Key steps in deployment of multiple Perclose sutures in Aortix. (A) Certain key steps in obtaining successful vessel access and closure using the Aortix pMCS include the need to specifically perform the 4 Perclose deployment steps; (B) avoid excess pressure on the artery while retraveling the suture knot to allow optimal knot travel and arterial wall approximation; (C) ensure the hand position angles are as shown, before breaking a locked suture; (D) perform serial dilation in small sequential steps before placing the large-bore sheath; and (E) preferentially use the polymeric Snared Knot Pusher for increased proprioception and central pressure on the knot when tightening and locking the suture.

Acknowledgments

Illustrations by Jason E. Lewis.

Declaration of competing interest

Matheen A. Khuddus is member of the medical advisory board for Procyrion, Inc; is a speaker/consultant with Abbott Vascular, Terumo, and Shockwave; and is a shareholder of Saranas. Mir B. Basir receives research funding from Abiomed, Chiesi, Saranas, and Zoll and is a consultant for Abbott Vascular, Abiomed, Boston Scientific, Cardiovascular Systems, Chiesi, Saranas, and Zoll. Aaron Palmer and Av Edidin are employees of Procyrion, Inc.

Funding sources

The Aortix CRS Pilot study (NCT04145635) is funded by Procyrion, Inc.

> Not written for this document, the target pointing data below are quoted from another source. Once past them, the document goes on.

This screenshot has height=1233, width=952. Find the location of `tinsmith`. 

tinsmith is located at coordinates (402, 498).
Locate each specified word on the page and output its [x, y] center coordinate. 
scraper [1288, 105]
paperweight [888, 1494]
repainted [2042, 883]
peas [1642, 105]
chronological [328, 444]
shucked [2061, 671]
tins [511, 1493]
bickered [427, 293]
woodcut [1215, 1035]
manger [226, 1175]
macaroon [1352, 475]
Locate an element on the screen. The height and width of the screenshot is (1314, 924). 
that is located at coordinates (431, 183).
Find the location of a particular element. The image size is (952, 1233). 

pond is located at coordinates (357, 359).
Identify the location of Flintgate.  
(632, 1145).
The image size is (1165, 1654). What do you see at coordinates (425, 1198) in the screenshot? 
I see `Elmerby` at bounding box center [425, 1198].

Ethics statement and patient consent

The Aortix CRS Pilot study was conducted in compliance with Title 21 of the Code of Federal Regulations (CFR) Part 50 and in accordance with Declaration of Helsinki, International Conference on Harmonization Good Clinical Practice guideline (ICH GCP). Institutional review board or ethics committee approval was obtained before the initiation of the study at each clinical study site and all regulatory and institutional requirements to protect the rights and safety of participants involved in the study were followed.